O primeiro leilão de reserva de capacidade para baterias no Brasil enfrenta o desafio de conciliar exigências de conteúdo local com a viabilidade econômica dos projetos de armazenamento.
O setor de energia limpa no Brasil se prepara para um marco regulatório importante com o próximo leilão de reserva de capacidade (LRCap), que focará especificamente em sistemas de armazenamento por baterias. No entanto, a estratégia de fomentar a indústria nacional traz um dilema: a exigência de conteúdo local pode elevar os custos dos empreendimentos entre 20% e 40% na comparação com projetos que utilizam componentes importados.
A questão central não reside apenas no processo de fabricação do equipamento, mas no atual cenário macroeconômico brasileiro. O alto custo de capital no país, refletido nas taxas de juros, cria um desequilíbrio competitivo frente aos mercados internacionais. Para mitigar esse impacto, o governo planeja dividir o certame em duas etapas: uma focada em requisitos de nacionalização e outra aberta, buscando encontrar o melhor equilíbrio entre incentivo à cadeia produtiva e modicidade tarifária.

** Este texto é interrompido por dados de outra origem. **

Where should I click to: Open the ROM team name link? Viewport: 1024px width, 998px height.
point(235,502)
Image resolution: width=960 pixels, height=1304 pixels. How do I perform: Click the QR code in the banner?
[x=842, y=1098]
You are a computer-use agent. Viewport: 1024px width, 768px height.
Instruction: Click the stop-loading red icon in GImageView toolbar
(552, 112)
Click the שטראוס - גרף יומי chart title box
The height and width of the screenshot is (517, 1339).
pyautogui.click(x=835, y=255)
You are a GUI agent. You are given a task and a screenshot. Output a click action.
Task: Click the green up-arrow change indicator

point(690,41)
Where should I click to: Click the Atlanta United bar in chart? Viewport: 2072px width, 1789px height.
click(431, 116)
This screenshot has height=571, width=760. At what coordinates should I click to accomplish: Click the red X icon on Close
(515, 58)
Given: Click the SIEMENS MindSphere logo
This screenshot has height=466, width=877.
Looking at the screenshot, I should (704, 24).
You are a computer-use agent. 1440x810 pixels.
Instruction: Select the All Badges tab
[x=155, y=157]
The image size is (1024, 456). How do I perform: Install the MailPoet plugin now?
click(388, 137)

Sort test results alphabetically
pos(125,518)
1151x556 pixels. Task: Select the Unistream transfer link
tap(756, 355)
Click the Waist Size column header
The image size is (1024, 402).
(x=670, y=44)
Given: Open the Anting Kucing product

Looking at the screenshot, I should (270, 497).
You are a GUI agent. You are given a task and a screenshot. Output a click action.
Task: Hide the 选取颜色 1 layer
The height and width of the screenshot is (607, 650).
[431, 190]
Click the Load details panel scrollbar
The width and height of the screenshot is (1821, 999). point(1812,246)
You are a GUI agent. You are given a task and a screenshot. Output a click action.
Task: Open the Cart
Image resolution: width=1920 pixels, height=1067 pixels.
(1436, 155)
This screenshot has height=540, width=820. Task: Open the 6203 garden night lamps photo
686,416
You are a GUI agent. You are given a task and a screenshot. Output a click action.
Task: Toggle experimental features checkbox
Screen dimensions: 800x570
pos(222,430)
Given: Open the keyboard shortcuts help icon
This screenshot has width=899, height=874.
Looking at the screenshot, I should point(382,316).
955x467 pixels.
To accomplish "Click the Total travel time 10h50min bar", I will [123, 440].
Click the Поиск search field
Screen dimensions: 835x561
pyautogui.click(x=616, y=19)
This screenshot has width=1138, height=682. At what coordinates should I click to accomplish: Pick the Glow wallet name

A estratégia do BNDES para impulsionar o setor
O BNDES (Banco Nacional de Desenvolvimento Econômico e Social) surge como peça-chave para garantir que essa transição não inviabilize os projetos. O banco trabalha com uma meta de 15% de conteúdo local, permitindo flexibilidade para que as empresas integrem diferentes etapas da cadeia produtiva e alcancem o percentual exigido pelo governo.
“O problema não é a produção em si, mas as condições financeiras brasileiras, que são mais desvantajosas devido às taxas de juros”, pontua Nelson Barbosa, diretor de Planejamento e Relações Institucionais do BNDES.
O banco reforça que possui capital suficiente para financiar os vencedores dos leilões, com um diferencial importante: condições de financiamento personalizadas para quem optar por fortalecer a indústria local. Essa postura visa neutralizar o sobrecusto gerado pela nacionalização, mantendo a atratividade do leilão para os investidores.
Cenário competitivo e próximos passos
Embora o MME (Ministério de Minas e Energia) tenha manifestado cautela quanto ao risco de uma concorrência reduzida — temendo que poucos fabricantes habilitados dominem o mercado —, o BNDES mantém o otimismo. Segundo a instituição, o sinal claro dado pelo governo através dos leilões de 2 e 4 de dezembro deve acelerar o surgimento de novos fornecedores nacionais.
Além disso, o movimento de empresas internacionais, com destaque para a indústria chinesa, sugere uma tendência de entrada de tecnologia estrangeira via parcerias estratégicas. O interesse em utilizar linhas de crédito voltadas à inovação indica que o Brasil pode se consolidar, a médio prazo, como um polo regional de tecnologia em armazenamento de energia. A expectativa é que, com o amadurecimento dos projetos, o custo da tecnologia de armazenamento caia progressivamente, independentemente da origem dos insumos.